=== Problem requirements ===
Wherever "dimensions" appears in a line of the listing, that line should be returned.

- - - -

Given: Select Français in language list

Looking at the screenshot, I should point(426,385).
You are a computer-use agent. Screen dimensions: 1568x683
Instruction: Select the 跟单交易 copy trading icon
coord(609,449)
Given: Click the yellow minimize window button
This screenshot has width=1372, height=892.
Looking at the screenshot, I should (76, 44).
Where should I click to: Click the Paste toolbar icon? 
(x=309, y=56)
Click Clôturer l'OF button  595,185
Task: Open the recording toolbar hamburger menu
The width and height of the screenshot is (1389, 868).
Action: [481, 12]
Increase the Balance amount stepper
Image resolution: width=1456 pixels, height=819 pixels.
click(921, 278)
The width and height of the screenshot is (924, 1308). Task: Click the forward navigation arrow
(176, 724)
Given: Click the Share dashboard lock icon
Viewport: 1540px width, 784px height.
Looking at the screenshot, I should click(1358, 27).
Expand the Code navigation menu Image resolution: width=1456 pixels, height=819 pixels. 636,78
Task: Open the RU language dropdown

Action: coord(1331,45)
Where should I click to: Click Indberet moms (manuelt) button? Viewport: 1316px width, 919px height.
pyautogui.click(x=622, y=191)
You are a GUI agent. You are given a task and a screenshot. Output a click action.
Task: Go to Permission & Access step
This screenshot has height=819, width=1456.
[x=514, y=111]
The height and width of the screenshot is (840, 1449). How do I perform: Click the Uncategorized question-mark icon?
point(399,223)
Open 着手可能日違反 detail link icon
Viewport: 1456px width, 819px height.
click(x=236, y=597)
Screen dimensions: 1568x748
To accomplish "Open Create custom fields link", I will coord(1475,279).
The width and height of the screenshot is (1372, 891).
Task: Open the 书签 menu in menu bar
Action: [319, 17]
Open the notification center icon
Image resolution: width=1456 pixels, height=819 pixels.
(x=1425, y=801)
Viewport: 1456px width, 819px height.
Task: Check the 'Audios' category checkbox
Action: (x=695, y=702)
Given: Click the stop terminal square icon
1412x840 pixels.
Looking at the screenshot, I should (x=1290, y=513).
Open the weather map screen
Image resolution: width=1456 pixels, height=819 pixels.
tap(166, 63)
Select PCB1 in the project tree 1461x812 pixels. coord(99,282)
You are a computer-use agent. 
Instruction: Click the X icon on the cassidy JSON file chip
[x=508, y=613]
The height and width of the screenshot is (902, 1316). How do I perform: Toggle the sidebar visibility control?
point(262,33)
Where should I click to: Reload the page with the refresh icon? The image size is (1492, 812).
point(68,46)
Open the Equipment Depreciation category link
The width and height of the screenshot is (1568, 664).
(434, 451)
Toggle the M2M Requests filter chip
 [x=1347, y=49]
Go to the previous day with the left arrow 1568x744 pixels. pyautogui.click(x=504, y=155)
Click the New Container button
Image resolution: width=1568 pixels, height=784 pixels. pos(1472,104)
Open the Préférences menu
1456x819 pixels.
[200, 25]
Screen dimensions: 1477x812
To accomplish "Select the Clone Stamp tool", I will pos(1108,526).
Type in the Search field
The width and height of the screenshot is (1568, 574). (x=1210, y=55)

- - - -

=== Task solution ===
You are a computer-use agent. Screen dimensions: 1568x683
Screen dimensions: 1568x748
Screen dimensions: 1477x812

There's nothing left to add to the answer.